═══ Data to examine

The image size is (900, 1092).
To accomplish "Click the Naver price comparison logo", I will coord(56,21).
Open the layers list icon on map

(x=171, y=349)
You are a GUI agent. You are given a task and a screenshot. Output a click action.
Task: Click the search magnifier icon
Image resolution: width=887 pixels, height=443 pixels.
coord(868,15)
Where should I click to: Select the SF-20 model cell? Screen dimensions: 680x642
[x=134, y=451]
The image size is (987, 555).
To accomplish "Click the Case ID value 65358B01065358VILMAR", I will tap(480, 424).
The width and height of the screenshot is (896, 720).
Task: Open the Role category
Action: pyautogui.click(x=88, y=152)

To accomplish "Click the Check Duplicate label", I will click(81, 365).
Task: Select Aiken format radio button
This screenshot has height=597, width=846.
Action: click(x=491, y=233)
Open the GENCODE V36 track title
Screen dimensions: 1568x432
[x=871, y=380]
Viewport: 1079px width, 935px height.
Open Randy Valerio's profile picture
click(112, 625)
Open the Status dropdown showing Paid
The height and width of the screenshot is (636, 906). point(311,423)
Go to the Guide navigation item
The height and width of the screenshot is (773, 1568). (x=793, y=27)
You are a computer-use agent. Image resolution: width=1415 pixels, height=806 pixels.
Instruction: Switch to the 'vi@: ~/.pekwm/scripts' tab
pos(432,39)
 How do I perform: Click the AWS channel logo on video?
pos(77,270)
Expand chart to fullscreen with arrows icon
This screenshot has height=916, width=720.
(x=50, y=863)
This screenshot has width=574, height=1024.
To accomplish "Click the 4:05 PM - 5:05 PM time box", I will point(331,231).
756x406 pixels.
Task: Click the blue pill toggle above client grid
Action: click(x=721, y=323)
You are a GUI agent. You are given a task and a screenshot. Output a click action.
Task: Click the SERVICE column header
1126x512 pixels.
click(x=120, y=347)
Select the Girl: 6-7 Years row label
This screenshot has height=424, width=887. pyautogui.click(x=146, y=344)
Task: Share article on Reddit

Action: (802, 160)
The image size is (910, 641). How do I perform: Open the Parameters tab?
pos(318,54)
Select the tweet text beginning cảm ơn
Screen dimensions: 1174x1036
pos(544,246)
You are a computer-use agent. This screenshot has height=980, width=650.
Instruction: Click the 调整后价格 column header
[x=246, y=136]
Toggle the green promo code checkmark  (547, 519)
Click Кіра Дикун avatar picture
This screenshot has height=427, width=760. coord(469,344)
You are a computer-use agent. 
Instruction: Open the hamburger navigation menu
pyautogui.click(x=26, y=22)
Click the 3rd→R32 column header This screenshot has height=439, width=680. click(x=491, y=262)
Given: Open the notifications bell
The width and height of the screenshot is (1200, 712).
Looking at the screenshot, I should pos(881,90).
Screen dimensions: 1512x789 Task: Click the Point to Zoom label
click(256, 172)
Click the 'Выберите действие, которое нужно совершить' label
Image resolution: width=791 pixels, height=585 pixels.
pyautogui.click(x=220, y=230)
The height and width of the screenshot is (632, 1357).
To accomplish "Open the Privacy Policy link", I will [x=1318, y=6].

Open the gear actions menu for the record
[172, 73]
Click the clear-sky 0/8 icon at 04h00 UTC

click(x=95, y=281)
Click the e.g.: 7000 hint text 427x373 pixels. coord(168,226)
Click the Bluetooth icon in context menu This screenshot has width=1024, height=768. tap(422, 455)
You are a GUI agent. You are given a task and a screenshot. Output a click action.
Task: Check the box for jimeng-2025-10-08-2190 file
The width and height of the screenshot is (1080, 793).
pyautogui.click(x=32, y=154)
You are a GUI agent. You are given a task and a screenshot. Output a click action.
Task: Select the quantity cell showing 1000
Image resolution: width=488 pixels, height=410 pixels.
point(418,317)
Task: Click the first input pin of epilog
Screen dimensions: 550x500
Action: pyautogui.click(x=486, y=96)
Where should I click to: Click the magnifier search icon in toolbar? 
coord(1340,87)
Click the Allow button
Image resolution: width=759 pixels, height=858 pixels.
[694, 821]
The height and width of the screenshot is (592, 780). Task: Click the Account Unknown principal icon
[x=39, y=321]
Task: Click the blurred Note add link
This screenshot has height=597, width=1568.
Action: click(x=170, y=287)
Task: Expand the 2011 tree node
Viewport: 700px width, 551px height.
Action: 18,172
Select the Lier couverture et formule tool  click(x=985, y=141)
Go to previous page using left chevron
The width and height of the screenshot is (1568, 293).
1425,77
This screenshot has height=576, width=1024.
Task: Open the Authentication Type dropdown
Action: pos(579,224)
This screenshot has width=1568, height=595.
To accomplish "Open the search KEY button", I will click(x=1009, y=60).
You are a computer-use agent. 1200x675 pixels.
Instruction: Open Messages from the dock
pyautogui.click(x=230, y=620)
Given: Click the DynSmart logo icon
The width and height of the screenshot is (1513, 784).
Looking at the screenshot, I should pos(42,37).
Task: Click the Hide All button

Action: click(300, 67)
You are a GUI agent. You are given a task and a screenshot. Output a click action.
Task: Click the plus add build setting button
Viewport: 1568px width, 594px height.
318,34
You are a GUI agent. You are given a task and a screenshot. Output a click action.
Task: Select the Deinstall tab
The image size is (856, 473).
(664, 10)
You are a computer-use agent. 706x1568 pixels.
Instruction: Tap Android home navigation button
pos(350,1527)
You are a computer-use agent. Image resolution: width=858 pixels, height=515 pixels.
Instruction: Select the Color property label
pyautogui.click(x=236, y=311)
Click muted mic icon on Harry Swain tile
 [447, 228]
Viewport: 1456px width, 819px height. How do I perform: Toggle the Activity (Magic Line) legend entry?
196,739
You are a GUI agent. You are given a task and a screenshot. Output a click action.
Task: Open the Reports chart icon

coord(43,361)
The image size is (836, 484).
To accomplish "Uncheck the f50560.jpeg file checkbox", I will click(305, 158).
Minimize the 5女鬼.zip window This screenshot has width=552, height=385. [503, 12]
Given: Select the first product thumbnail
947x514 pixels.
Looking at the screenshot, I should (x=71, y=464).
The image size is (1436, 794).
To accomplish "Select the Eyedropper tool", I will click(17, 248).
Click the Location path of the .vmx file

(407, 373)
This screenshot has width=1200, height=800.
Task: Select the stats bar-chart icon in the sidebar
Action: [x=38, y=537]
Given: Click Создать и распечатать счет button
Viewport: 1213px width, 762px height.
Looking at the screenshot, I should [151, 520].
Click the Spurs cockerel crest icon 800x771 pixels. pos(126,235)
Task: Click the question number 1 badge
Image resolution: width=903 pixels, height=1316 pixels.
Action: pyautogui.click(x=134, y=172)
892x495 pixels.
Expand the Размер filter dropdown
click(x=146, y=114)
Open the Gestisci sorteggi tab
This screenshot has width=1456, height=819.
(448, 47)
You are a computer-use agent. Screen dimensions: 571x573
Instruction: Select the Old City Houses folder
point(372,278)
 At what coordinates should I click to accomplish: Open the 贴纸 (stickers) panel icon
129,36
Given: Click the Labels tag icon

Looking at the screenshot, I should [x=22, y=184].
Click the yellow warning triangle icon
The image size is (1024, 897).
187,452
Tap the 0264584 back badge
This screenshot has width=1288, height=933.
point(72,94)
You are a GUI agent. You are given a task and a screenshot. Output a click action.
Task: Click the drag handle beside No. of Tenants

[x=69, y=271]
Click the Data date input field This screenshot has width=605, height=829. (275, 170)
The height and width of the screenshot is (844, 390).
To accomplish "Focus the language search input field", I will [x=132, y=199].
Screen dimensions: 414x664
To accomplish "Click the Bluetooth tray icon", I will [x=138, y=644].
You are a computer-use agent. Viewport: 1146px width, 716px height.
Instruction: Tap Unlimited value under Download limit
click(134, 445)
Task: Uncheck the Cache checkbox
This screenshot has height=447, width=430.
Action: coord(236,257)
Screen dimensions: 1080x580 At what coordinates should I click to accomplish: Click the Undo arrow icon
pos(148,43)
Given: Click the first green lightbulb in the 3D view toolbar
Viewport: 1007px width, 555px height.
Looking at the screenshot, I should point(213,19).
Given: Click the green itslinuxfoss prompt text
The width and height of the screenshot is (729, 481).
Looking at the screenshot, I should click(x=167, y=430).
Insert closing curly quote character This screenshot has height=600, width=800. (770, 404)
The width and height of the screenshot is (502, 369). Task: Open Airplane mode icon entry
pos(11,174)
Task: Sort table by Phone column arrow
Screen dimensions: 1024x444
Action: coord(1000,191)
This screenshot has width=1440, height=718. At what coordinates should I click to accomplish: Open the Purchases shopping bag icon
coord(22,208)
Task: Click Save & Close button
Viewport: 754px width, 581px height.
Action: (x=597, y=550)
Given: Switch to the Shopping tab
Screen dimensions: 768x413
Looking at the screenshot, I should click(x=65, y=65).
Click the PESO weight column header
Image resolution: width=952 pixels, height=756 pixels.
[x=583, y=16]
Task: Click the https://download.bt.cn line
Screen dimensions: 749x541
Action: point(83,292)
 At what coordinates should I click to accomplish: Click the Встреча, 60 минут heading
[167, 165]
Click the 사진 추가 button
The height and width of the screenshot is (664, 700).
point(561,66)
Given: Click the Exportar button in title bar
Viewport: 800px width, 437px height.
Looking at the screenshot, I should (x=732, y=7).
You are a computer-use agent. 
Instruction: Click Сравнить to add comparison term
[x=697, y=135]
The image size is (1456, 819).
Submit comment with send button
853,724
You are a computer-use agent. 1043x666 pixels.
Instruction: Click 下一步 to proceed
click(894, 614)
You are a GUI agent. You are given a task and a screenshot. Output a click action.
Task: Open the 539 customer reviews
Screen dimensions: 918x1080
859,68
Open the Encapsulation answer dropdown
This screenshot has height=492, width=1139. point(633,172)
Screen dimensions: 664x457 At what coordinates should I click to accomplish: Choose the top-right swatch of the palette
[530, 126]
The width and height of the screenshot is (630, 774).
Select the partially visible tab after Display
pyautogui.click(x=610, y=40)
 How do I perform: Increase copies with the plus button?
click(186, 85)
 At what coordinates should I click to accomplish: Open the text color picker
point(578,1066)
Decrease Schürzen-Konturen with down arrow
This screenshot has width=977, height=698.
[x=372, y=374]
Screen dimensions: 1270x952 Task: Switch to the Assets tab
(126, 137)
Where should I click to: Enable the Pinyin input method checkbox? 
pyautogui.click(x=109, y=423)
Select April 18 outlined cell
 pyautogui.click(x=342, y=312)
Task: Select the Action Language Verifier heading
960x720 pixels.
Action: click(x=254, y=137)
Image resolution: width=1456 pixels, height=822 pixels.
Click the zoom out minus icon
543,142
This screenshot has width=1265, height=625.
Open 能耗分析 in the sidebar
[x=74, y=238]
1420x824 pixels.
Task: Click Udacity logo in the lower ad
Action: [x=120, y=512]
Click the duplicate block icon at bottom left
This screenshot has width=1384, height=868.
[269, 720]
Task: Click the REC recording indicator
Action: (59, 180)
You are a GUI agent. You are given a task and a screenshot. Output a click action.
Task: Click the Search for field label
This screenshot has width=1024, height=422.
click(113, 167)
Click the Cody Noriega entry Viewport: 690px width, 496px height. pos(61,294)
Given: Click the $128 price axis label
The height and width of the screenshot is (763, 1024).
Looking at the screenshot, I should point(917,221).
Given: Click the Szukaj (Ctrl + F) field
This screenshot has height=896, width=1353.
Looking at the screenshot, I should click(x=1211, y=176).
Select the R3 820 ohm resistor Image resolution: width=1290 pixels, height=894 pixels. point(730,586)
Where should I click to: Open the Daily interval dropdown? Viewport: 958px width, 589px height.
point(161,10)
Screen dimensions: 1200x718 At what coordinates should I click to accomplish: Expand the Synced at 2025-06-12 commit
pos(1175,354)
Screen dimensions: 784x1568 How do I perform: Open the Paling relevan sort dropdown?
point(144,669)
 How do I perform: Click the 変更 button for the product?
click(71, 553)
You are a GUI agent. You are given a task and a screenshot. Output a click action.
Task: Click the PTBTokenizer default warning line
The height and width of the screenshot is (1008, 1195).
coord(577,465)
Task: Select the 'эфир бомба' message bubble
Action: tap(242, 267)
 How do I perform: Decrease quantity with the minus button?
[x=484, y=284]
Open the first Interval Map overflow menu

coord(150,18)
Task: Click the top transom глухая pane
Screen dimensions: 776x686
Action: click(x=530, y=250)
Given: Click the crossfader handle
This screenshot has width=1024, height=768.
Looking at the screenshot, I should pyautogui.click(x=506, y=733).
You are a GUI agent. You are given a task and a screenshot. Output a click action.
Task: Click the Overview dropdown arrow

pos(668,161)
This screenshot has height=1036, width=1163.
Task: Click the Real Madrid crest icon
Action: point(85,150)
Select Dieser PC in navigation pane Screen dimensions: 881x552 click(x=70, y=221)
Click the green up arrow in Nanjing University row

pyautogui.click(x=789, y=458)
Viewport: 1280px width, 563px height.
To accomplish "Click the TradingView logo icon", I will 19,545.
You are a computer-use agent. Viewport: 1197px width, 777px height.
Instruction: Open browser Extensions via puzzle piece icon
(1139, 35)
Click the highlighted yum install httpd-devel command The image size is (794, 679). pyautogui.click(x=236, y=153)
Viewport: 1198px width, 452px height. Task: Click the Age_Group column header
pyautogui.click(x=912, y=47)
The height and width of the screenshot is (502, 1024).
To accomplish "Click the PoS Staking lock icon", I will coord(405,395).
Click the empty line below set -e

══════

## Assigned task
Count up the lines of the listing in which the word "Bluetooth" occurs, then state that number by itself.

## Expected answer
2